A mind forever voyaging… seeking the Good in your life.

The antechapel where the statue stood
Of Newton with his prism and silent face,
The marble index of a mind for ever
Voyaging through strange seas of Thought, alone.

– William Wordsworth

“An explanation of cause is not a justification by reason.” – C. S. Lewis

I have often reflected on the meaning of these verses, taken from Book Three of The Prelude by William Wordsworth and how they relate to this quote from C.S. Lewis.

We live in a world of ideas, symbols and signs. All around us, reality is pulled and stretched, tweaked and polished through words, images and narratives designed by influencers. It’s easy to lose track of reality in the midst of this vast and shifting sea. We are pulled  by currents that feel so strong, it feels impossible to resist simply giving in and “going with the flow.”

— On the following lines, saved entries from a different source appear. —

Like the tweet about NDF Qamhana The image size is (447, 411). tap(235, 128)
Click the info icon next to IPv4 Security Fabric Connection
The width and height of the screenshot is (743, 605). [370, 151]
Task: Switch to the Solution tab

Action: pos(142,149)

The problem is that there is nothing but flow and trends. There is no floor, no ground in this world of information. There is only influence and fitting in. The problem is that this means that the only principle in this world is power. The power of the influencer and the persuader. The power of the crowd.

The flow of meaning in the sea of culture and social life is something that we each can only glimpse a piece of, from a limited perspective. Actually, we are only ever seeing a “thin slice” of reality, and our understanding of it is coloured by our perspective. This is what makes reason and principle so important.

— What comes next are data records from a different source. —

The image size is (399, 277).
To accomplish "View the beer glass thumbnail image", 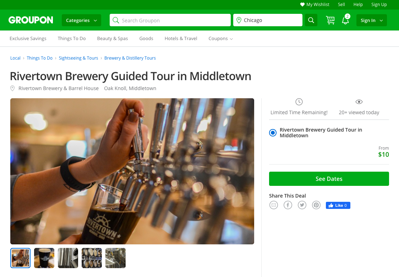I will (44, 258).
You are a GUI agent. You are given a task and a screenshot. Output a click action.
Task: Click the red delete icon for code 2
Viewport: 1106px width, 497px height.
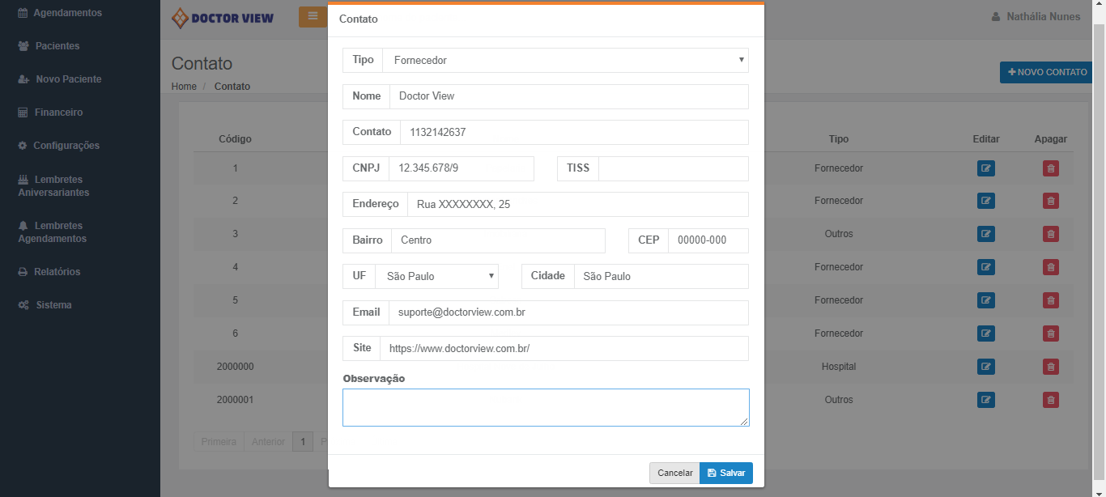(1050, 201)
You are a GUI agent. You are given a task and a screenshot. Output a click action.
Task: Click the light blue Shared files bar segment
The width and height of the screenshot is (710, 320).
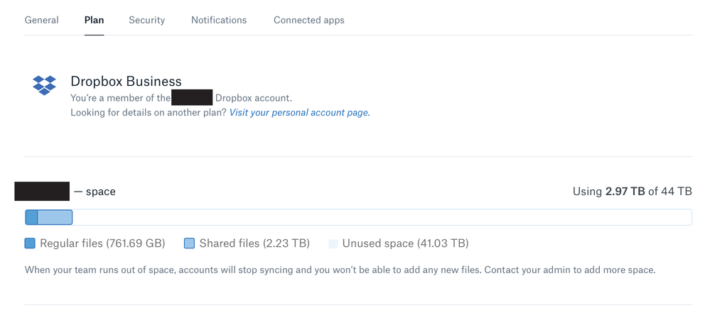(x=55, y=217)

Let’s unpack this idea a little.

If we are swimming – perhaps treading water is a better way of thinking about it – in a sea of ideas, ideas that feel linked together and organized, we feel grounded. We wake up one morning and see something on the television, say, a fashionable new pair of shoes. We see somebody famous being interviewed in a friendly way on a morning show and, without too much make-up, wearing jeans, the person looks remarkably like us. Then the celebrity tells a personal story of how they came across these shoes and how they fit in to being modern, hip, cool and avant-garde.

It’s an alluring prospect. Someone famous who looks  quite a bit like people I know, who look and sound and feel like me. It makes it easy to think of those shoes as a part of being trendy, or – more likely – “fitting in.” And this way, it is so easy to begin to behave in an inhuman way. To lose yourself in the fantasies and visions of other people. People who would have power and control over your imagination.

Why does this work?

It’s because, as I said earlier, we can only know a thin slice of what there is to know about anything, whether it is shoes, or fashion, or politics or even the identities of our friends. The rest of what we feel we “know” about these things and people is really just smudgy background, but we assume that the smudgy background, if we looked at it closely enough, would become as crisp as the image of the shoes or the celebrity.

The thing is, it doesn’t. It’s a game of smoke and mirrors, where the only clear image is the one in the foreground.

The fact is – the smudgy background doesn’t exist. In fact, the smudgy background is the vague totality of our feelings, our self-concept, our interpretation of our experiences in the current context. It is built of a series of assumptions that we take for granted. But the shocking thing is that the background isn’t real. It doesn’t exist. It is a projection of our subconscious mind. And that is what persuaders depend upon.

That is what takes me back to Wordsworth and Lewis.

A mind forever voyaging seeks to understand – Newton was a scientist and a mystic, trying throughout his life to reconcile faith and rationality. The problem with depending on rationality is that it is easy to be limited to the sharp foreground – the sharp, high definition image of the shoes and the celebrity in the foreground of our perception. It is less good at casting light on the background. It is easy, when you are being purely rational, to focus on the most obvious, rather than to seek what’s true. To peer into the smudgy background.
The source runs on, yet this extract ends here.